Medicare to cover genetic/genomic testing in advanced cancers


In an important decision announced late on Friday last week, the Centers for Medicare & Medicaid Services (CMS) announced that it had agreed to cover costs associated with genetic/genomic testing for Medicare patients with many advanced forms of cancer.

Specifically, according to a report on the Reuters web site, CMS has made a “national coverage decision” that diagnostic laboratory tests using what is known as “next-generation sequencing” or NGS would be covered. This includes tests like the  FoundationOne CDx test and other analogous tests that have:

  • FDA-approved uses in detection of mutations in a patient’s cancer and
  • When tests results are provided to the treating physician with a report that specifies FDA-approved treatment options

As an example, the FoundationOne CDx test is able to detect mutations in > 300 genes and  gene mutations associated with 15 approved, targeted cancer drugs.

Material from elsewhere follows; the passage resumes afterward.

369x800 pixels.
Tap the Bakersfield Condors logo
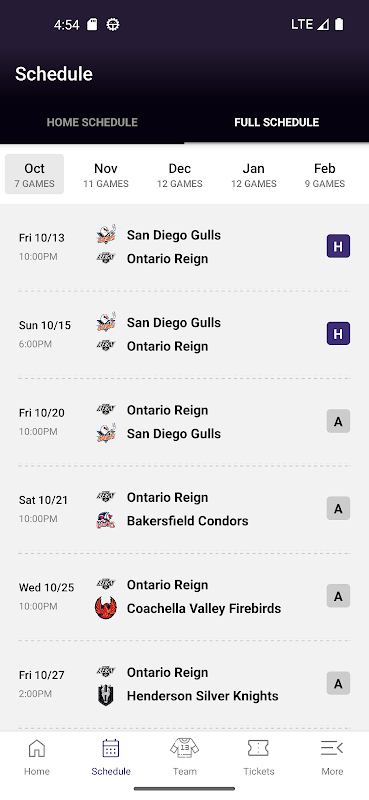(106, 521)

This is an important decision by CMS for all sorts of reasons, but most importantly because it will help to increase the application of personalized or precision medicine in the management of cancer.

At present, there is only one drug that has been approved for treatment of a specific subtype of prostate cancer and for which there is an FDA-approved test that shows a specific mutation: that drug is pembrolizumab (Keytruda), which is approved for treatment of patients with any form of advanced or progressive cancer shown by a laboratory test to be caused by what are known as microsatellite instability-high (MSI‑H) or a mismatch repair deficient (dMMR) genetic defects. This is an extremely rare form of prostate cancer. However, we can also expect such testing to be usable in testing to see whether the PARP inhibitors might be potentially effective in some patients with advanced prostate cancer as well in the near future.

The approval of coverage for this type of testing by CMS is also likely to

  • Accelerate coverage of such testing by commercial insurers
  • Increase the opportunity for developers of pharmaceutical and biopharmaceutical therapeutic agents to appropriately define the utility of their products in genomically characterized subsets of patients

One Response

  1. This CMS guideline was actually issued on Friday, March 16. I have been following this closely along with Foundation Medicine and submitted published comment on behalf of Answer Cancer Foundation.

    The good news is that CMS softened up the regulations and included all solid tumors without patients having to jump through clinical trial hoops.

    The bad news is that this is still a once in a lifetime test — a requirement many objected to. So it does not recognize that cancers like prostate cancer can morph.

    Right now there is a work-around per Foundation Medicien — the once in a lifetime is per actual test, not per NGS. So if you were to order FoundationOne now, you could order FoundationCDx or FoundationAct (liquid) in future.

    Foundation Medicine does plan to phase out FoundationOne and FoundationFocus fairly quickly, so some may want to order FoundationOne now. It is not clear to me how tests from other providers like Guardant fit in.